Furthermore, the record reflects that the Hearing Officer did not discuss Step 3 of the evaluation process which compares an applicant's impairments to lists of impairments in 20 C.F.R. Part 404, Subpart P, App. 1 to determine if there is a match. Additionally, while not citing to the pertinent step in the inquiry, the Hearing Officer moved on to mention Plaintiff's age, education and vocation, which should only be taken into consideration upon consideration of steps 4 and 5. Upon finding that Plaintiff is capable of performing sedentary or light work according to "the grid," 20 C.F.R. Part 404, Subpart P, Appendix 2, it must be inferred that the Hearing Officer found Applicant unable to participate in his past relevant work in light of his RFC. Thus, it was incumbent on the Hearing Officer, in reaching step 5 of the inquiry, to show that the Plaintiff has transferable skills, enabling him to perform a job that is available in the national economy. The Federal Regulations maintain that:
"[w]ithout a careful consideration of an individual's functional capacities to support an RFC assessment based on exertional category, the adjudicator may either overlook limitations or restrictions that would narrow the ranges and types of work an individual may be able to do, or find that the individual has limitations or restrictions that he or she does not actually have." Notice of Social Security Ruling, 61 FR 34474 (July 2, 1996).

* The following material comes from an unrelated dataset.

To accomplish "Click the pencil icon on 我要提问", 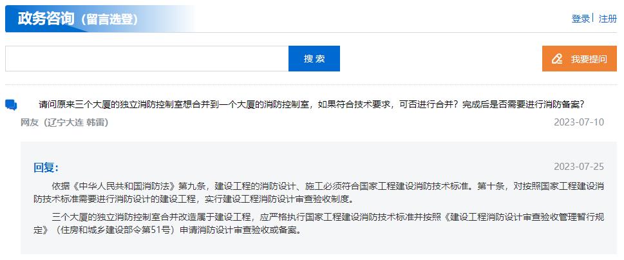I will 558,59.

The Hearing Officer, while stating that the Plaintiff was capable of performing light and/or sedentary duties, did not explore the Plaintiff's training, e.g., his three college degrees, to determine what job skills are transferable to other "work that exists in significant numbers in the national economy." 20 C.F.R. § 416.960(c)(2)(2004). The importance of supplying the requisite information has been interpreted as an error of law:
"The Hearing Officer's failure to make specific findings indicating how appellant . . . has transferable skills allowing direct entry into sedentary work constituted error of law at step five of the sequential evaluation. There is simply a dearth of evidence in the record to support a finding of transferable skills." Almonte v. Rhode Island Department of Human Services, 2002 R.I. Super. Lexis 118 at 20 (2002) (citing Dikeman v. Halter, 245 F.3d 1182, 1185 (10th Cir. 2001)) (internal citations omitted).
This Court notes that when a record is lacking in sufficient findings, a remand to correct the deficiency is in order. See Cullen v. Town of Lincoln, No. 01-212, slip op. (R.I. filed April 12, 2004).
Conclusion
After a review of the entire record, including medical assessments by Plaintiff's treating physicians, findings of the MART, and the testimony of Plaintiff at the administrative hearing, this Court finds the decision of the Hearing Officer to be unsupported by reliable, probative and substantial evidence. The Hearing Officer fails to explain why her finding at step 2 of the disability process differed from that of the MART, and on what she based that decision. Further, the Hearing Officer neglected to explain on the record why she did not consider the treating physicians' assessments of their patient's condition. Substantial rights of Plaintiff have been prejudiced. Accordingly, the decision of DHS is remanded to DHS for a determination of findings of fact and application of the facts to the relevant regulations herein specified and pursuant to G.L. § 42-35-12. This Court shall retain jurisdiction.
Counsel will prepare an appropriate order for entry.